SEMI-ARID "NO-IRRIGATE/NO-WEED" GARDENING
IN EASTERN COLORADO

This dryland vegetable/flower garden was constructed on 3 May 1993 by Renee Hink, an innovative Colorado State University Extension 4-H Specialist at Lincoln County Fairgrounds, Hugo, Colorado, about 90 miles E/SE of Denver. This semi-arid site on the Eastern Plains of Colorado annually receives about 14" (350mm) precipitation per year. The plot was constructed by incorporating four rates of Hydrosource Standard (see below) to a depth of 6" (15 cms.). After construction it was then fully charged with water by the Hugo Volunteer Fire Department to simulate rainfall/snow melt accumulation over the winter. (NOTE: Because it takes 15-30 days for the silicone used in the Sunbelt weaving process to biodegrade to the point where the fabric will become porous, the bed was charged with water prior to installing the Sunbelt.)

The summer of 1993 was unusually dry and for the first 75 days after planting, the National Weather Service's Limon (CO) Station (15 miles or 25 kms. to the north) recorded only 2.14" of rainfall (5.2 cms.). At the 75-day mark on 4 August 1993, the drought was broken with a good rain.

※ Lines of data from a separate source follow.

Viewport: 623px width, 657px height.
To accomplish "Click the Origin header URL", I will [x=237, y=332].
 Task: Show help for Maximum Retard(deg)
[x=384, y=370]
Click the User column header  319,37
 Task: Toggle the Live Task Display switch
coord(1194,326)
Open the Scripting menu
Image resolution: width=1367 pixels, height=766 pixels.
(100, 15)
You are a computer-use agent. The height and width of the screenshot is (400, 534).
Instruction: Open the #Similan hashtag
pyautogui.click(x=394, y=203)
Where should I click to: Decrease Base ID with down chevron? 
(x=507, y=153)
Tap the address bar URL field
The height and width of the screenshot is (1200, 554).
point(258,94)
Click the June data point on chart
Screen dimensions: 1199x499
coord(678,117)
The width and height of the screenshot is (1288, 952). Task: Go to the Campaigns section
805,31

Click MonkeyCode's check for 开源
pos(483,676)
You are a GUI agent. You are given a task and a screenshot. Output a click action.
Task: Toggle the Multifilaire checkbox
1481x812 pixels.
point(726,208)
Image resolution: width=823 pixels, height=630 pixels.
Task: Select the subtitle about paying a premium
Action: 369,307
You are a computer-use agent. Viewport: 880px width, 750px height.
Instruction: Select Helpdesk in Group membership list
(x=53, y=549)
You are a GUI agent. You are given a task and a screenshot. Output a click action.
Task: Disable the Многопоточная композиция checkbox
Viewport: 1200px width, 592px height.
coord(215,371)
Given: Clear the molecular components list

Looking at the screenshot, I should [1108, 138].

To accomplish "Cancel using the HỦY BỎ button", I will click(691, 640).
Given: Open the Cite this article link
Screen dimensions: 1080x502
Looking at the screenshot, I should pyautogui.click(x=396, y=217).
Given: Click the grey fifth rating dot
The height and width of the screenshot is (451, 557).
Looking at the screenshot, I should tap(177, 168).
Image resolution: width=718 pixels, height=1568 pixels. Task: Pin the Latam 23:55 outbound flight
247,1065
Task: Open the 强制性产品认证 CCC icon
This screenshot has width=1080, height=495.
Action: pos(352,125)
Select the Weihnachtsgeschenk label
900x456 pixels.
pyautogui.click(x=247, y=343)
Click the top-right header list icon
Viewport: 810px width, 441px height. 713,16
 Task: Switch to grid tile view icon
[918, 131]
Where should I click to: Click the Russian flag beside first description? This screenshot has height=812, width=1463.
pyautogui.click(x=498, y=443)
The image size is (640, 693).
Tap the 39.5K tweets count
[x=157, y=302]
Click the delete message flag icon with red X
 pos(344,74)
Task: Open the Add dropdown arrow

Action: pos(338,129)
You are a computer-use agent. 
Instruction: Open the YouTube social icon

Please note that almost nothing grew in the control plot in the foreground, except for some plants which were able to send roots to tap moisture stored under the nearby Sunbelt-only section of the bed.

Both control and treated raspberries (left side of photograph) quickly perished after planting, probably from poor handling of the stock prior to transplanting, but the remainder of the garden performed quite well. The plot under Sunbelt was divided into four different rates (foreground to back): a.) Sunbelt-only; b.) 25 lbs. per 1000 sq. ft. (11.1 kgs. per 91m2); c.) 50 lbs. per 1000 sq. ft. (22.7 kgs. per 91m2); and e.) 100 lbs. per 1000 sq. ft. (45.5 kgs. per 91m2). In addition, a control plot without any polymer or Sunbelt (foreground) was established.

Yields were better for all crops at the 50 lb. (22.7 kg.) and 100 lb. (45.5 kg.) rates. For example the cabbage heads were fullsize at the 50 and 100 lb. rates, but only 4" (5 cms.) in diameter grown in the Sunbelt-only plot.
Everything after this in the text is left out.